Cobo Center has received numerous awards for efforts that include everything from environmentally safe products to composting. “There’s an excitement and enthusiasm. We’re really trying to be a sustainable building and do cutting-edge work,” he says.
“We’re currently embarking on LEED certification and we continue to keep our Green Meeting Industry Council (GMIC) membership. We’re the ninth facility worldwide to achieve the International Green Meeting ASTM standard. Clients look for us to be as sustainable as possible. They love it when we buy local and we are working toward all produce served at Cobo Center being grown at Cobo Center. It’s an ambitious goal.”

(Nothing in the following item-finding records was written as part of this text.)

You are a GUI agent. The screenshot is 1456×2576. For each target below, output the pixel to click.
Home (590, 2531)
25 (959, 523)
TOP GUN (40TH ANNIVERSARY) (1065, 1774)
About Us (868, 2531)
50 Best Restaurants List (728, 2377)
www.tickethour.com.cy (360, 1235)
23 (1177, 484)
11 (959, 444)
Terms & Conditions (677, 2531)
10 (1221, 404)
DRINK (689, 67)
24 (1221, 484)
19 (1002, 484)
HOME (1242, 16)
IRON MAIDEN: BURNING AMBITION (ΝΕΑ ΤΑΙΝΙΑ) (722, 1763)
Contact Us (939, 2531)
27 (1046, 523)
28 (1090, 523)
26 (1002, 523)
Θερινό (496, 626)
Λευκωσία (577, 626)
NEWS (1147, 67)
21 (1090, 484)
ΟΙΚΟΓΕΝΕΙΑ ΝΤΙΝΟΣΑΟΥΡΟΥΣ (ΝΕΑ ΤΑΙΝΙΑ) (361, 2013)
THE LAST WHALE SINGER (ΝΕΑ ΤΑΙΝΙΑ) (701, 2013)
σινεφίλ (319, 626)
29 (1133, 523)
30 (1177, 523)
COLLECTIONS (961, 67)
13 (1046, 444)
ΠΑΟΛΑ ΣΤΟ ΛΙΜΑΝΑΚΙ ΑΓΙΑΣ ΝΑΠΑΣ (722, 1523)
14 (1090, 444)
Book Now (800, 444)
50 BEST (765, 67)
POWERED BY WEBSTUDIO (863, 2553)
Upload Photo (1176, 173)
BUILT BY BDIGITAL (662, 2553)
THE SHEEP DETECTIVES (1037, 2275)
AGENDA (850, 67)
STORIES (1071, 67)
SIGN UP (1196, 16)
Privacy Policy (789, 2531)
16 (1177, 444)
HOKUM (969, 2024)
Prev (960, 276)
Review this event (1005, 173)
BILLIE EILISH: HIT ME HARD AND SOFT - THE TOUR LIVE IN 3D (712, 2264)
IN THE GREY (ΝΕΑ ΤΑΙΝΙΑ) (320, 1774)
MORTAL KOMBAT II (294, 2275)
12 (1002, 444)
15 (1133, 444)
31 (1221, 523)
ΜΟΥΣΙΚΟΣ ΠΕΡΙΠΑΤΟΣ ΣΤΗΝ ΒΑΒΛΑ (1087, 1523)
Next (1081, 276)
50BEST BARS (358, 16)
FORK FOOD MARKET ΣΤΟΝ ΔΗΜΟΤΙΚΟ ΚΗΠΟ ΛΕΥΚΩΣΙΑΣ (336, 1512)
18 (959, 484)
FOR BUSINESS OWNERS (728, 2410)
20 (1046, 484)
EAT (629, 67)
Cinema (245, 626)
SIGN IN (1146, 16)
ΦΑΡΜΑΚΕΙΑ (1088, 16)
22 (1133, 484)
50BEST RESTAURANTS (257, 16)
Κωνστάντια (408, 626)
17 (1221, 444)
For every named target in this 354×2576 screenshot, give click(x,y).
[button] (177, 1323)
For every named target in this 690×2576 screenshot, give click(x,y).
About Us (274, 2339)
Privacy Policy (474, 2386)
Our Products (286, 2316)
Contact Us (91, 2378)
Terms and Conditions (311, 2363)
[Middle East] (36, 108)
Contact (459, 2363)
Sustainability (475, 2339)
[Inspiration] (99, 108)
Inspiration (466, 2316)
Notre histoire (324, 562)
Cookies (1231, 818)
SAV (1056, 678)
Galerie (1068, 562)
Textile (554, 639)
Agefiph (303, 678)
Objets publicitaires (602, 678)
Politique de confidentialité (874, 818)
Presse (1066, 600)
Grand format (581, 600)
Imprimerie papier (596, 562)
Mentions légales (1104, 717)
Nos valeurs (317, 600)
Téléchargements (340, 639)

“We’re working diligently toward this goal to make it a reality,” he explains. In addition to honeybees on the center’s Green Roof, the staff also grows rosemary, oregano, basil and thyme and is working on growing all lettuce for all the salads.
“It’s the next big push. It’s critical to keep looking and moving forward. We’re in the ‘make it happen’ business,” says Molinari. “Detroit is really taking big steps to work with our team and we’re almost a little city in ourselves. It’s a very walkable city with an elevated light rail train our vendors can use and a mobile rental bike station. There’s a lot happening and it’s really exciting to be a part of it.”
In Port Huron, they’ve gone green in more ways than one with a new state-of-the-art facility, according to Gino Giacumbo, general manager for SMGmanaged Blue Water Convention Center.
“We are a relatively new facility so we have the benefit of not having retrofitted lights and sprinklers, etc. That’s the benefit of not having to change out things on a regular basis. We have all LED bulbs and there are no paper towels; we have air dryers,” he says.
Downtown, the Zagster bike-share program makes it easy to get to and from the facility where water stations and glassware await instead of plastic bottles.
Special features, such as light sensors, were incorporated into the building. “It was built with this in mind. As we move forward and purchase new items, we’re always thinking about sustainability,” says Giacumbo. “From recycled copy paper to an energyefficient dishwasher, it’s always on our mind.”